Calling the matter "a complete misunderstanding," Carter's attorney Stephen Downs said the investigation was not the primary reason for the judge's decision to retire.

"He was planning to retire already, and I think this pushed it ahead a little bit so he didn't have to spend time on it," said Downs, who insisted Carter did not discuss the gun case with another judge but rather mentioned it in the clerk's office.

Downs also disputed the commission's characterization of Carter's relationship with the permit applicant as a friendship. He said they knew each other in grade school and had "spoken maybe twice in 50 years." He declined to disclose the friend's name.

Tembeckjian offered a brief response to Downs' assertions:

“Had Judge Carter not resigned, the commission’s investigation would have continued, and I believe the facts would have been different than what his spokesman is suggesting," he said.

The disclosure of the investigation came as a shock inside the county courthouse where several people said they found Carter's retirement abrupt but that it came with no hint he faced a new allegation of wrongdoing.

In 2006, the commission censured Carter for leaving the bench to physically confront a defendant in City Court. In 2020, he was censured a second time for improperly engaging in a phone conversation with a sheriff’s deputy who was set to testify before the judge the next day in a pre-trial hearing in a murder case.

TASK INSTRUCTIONS:
(a) According to the news piece on Judge Carter, what was he censured for in 2006?
(b) Duplicate the stretch of the news piece on Judge Carter from "Calling the matter" through "the friend's name.".
(c) Write the next part of the news piece on Judge Carter, picking up after its last sentence.
The material after this point has no connection to the news piece on Judge Carter.

INFORMATION SHOWN:
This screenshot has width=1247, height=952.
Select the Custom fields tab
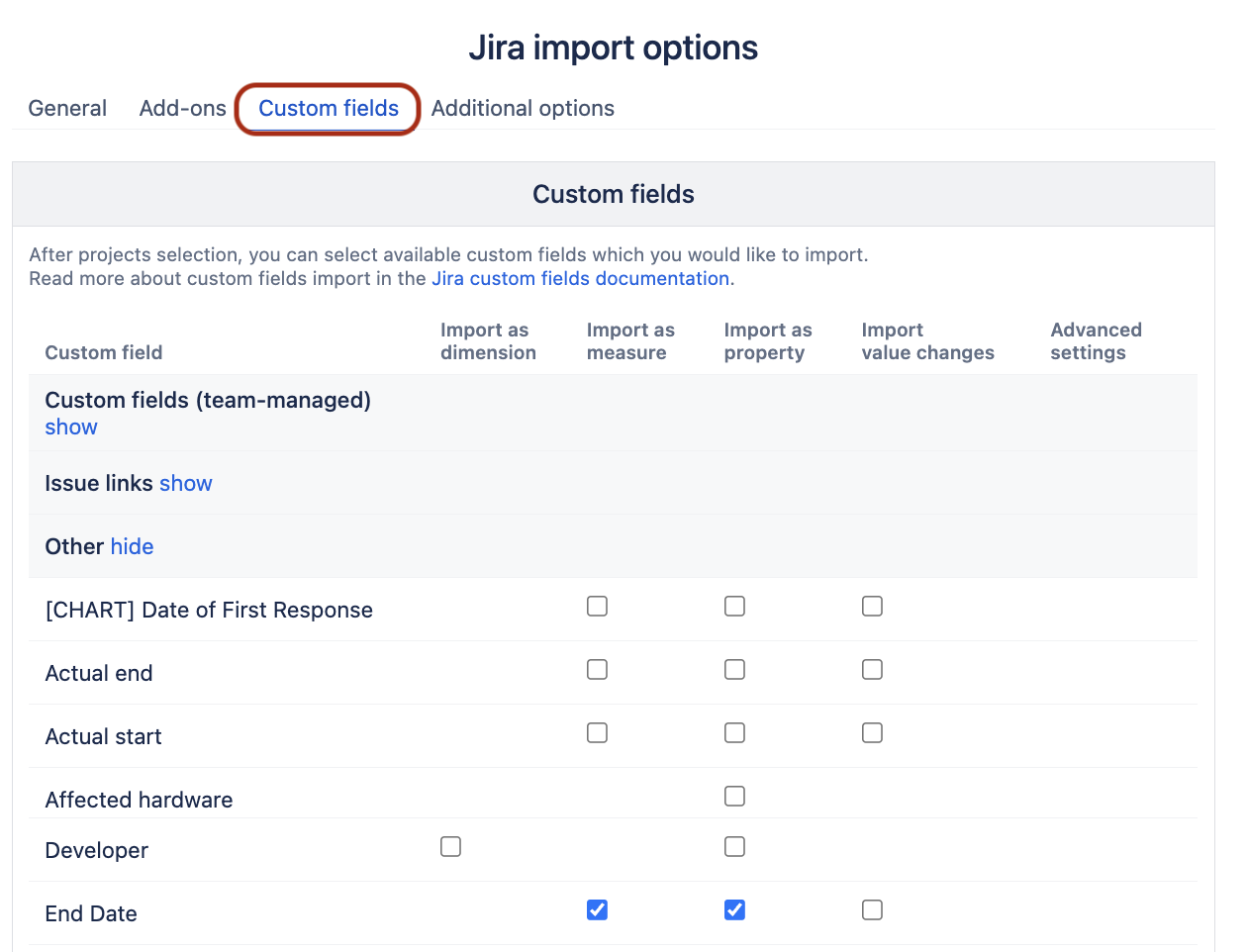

TASK-BY-TASK RESULTS:
(a) Leaving the bench to physically confront a defendant in City Court.

(b)
Calling the matter "a complete misunderstanding," Carter's attorney Stephen Downs said the investigation was not the primary reason for the judge's decision to retire.

"He was planning to retire already, and I think this pushed it ahead a little bit so he didn't have to spend time on it," said Downs, who insisted Carter did not discuss the gun case with another judge but rather mentioned it in the clerk's office.

Downs also disputed the commission's characterization of Carter's relationship with the permit applicant as a friendship. He said they knew each other in grade school and had "spoken maybe twice in 50 years." He declined to disclose the friend's name.

(c)
The commission said Carter was privately cautioned — a lesser sanction than censure — two times: in 2004 for failing to disqualify himself in arraignments of unrepresented defendants, and in 2012 for appearing as a guest of honor at a fundraising event for a civic group.

Carter, a former state trooper and graduate of Albany Law School on the bar since January 1992, has served as an Albany County assistant district attorney, chief assistant district attorney, assistant attorney general, defense attorney and judge. He has also served as an adjunct Albany Law School professor and was an acting County Court judge handling domestic violence cases.

In January 2002, Albany Mayor Jerry Jennings appointed Carter to the City Court bench, making Carter the first Black judge to serve the city. Carter was re-elected and remained there until 2016, when he was elected to County Court to replace retiring Judge Stephen Herrick, now the county's public defender.

Carter's tenure on the bench has included several disagreements with Albany County District Attorney David Soares' office, including one spat over Soares' decision not to prosecute Occupy Albany protesters that reached the state's highest court.